### Dataset
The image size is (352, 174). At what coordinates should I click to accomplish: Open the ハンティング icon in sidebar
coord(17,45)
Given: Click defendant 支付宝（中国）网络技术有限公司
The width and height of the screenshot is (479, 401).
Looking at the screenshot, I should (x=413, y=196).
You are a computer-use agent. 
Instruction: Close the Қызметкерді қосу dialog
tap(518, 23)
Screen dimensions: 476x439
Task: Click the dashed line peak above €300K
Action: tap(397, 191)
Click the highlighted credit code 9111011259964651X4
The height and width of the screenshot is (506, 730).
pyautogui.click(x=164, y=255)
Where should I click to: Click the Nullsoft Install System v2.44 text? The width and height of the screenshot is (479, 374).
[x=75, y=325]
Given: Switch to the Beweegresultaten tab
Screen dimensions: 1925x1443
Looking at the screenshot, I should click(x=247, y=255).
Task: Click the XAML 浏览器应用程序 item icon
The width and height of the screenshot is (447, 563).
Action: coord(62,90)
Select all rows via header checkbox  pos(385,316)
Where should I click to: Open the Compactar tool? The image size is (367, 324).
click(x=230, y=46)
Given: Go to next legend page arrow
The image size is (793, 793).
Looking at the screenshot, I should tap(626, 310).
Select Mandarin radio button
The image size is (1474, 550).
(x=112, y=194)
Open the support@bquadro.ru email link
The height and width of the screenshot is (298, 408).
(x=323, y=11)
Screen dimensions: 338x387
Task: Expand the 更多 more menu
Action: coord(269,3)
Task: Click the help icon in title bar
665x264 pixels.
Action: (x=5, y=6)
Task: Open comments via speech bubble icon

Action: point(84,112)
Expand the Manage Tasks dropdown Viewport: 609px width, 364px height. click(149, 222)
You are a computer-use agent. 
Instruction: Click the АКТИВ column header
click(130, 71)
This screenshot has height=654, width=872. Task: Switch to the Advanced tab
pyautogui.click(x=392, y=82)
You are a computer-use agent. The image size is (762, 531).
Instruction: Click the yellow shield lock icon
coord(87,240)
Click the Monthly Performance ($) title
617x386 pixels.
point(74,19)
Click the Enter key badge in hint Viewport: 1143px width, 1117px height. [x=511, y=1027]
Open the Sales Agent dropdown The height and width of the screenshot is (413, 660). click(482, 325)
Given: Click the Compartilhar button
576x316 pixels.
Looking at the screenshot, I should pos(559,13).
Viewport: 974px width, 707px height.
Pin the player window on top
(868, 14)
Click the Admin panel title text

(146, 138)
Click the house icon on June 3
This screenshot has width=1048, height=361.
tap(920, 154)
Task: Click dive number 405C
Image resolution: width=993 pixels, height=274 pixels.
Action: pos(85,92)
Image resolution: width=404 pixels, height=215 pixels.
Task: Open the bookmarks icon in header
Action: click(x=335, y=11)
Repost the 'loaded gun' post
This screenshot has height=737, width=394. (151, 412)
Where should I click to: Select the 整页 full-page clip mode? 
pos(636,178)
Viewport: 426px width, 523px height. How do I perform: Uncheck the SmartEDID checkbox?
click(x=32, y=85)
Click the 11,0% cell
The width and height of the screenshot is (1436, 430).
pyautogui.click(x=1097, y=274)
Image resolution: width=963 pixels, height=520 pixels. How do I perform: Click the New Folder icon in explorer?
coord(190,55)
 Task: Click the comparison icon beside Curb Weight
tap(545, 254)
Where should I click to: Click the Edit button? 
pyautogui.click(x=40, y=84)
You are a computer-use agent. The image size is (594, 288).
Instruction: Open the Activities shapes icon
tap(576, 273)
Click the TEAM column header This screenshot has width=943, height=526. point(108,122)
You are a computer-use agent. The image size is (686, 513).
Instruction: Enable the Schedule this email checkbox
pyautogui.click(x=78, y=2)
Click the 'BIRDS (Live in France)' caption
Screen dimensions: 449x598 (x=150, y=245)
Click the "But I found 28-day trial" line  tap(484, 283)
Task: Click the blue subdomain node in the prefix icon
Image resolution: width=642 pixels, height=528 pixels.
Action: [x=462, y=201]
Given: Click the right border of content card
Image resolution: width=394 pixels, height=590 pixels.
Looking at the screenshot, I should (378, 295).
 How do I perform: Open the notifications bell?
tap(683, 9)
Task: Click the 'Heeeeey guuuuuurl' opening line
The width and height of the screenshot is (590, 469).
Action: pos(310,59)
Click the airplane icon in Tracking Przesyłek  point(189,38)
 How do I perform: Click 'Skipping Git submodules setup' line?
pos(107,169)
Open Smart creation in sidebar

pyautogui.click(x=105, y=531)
######
» Your instructions
Lines with "computer": find them in the data and copy each one.

» Finished exercise
You are a computer-use agent. 
You are a computer-use agent. 
You are a computer-use agent. The image size is (762, 531).
You are a computer-use agent. The image size is (594, 288).
You are a computer-use agent. The image size is (686, 513).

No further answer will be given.